Hagan introduced the “Lupo Bill,” which would increase penalties for improper dumping of fracking waste.
Public information: An environmental group filed a complaint with federal regulators over a state law that blocks public access to details of chemicals used in fracking.
The Center for Health, Environment and Justice alleges state officials are violating federal law by allowing horizontal hydraulic fracturing without full disclosure in advance to emergency responders and certain state agencies.
Protest: In March, protesters gathered at the Statehouse to lobby lawmakers to support tougher fracking regulations, including a “return of local municipal control over oil and gas activities, passage of emergency medical right-to-know legislation and a ban on injection wells used for fracking waste.”
More local support: The Ohio Farmers Union testified before an Ohio House committee asking that the proceeds from a proposed increase in the state’s oil and gas taxes go to support local communities rather than an income tax cut.
“We believe these funds should be earmarked for public education and infrastructure improvements such as roads and bridges in shale counties, which will receive potentially unprecedented industrial traffic due to drilling operations,” Roger Wise, the group’s president, said in a released statement. “We are opposed to using 100 percent of revenues for the purpose of reducing income taxes statewide.”
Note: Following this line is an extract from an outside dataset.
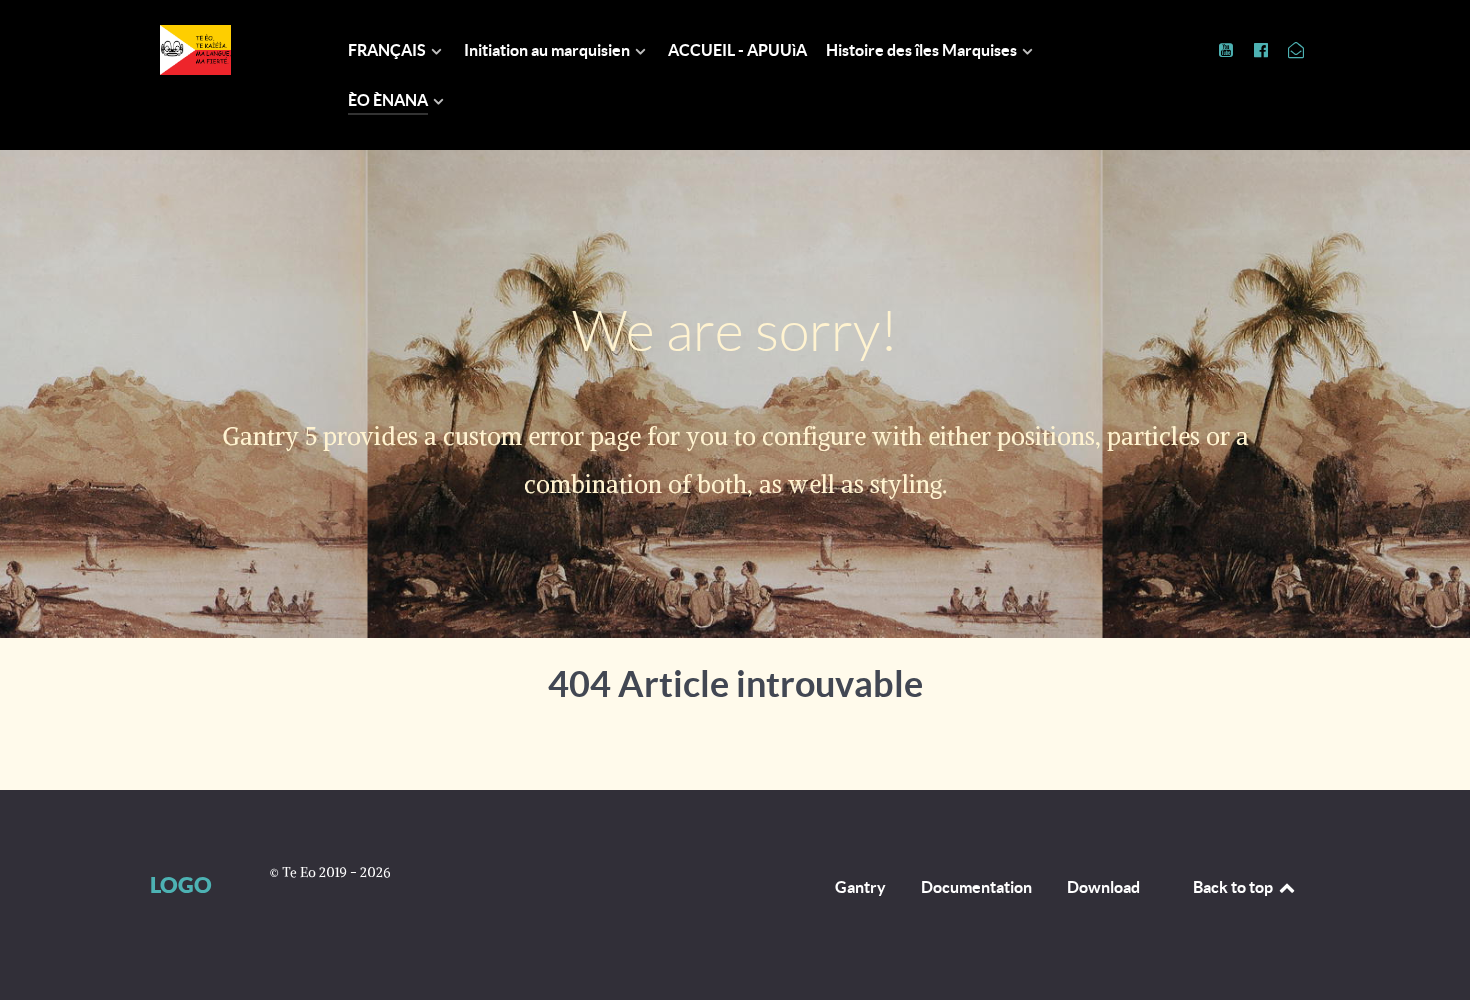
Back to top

Another EPA complaint: Environmental groups asked the U.S. EPA to investigate the Ohio Department of Natural Resources and shut down the state’s injection-well program after a Youngstown business owner was indicted on charges of illegally dumping oil-field waste.
The Buckeye Forest Council, the Center for Health, Environment and Justice and like-minded groups played host to press conferences around the state, voicing concern that other drilling companies have continued operations despite repeat environmental violations.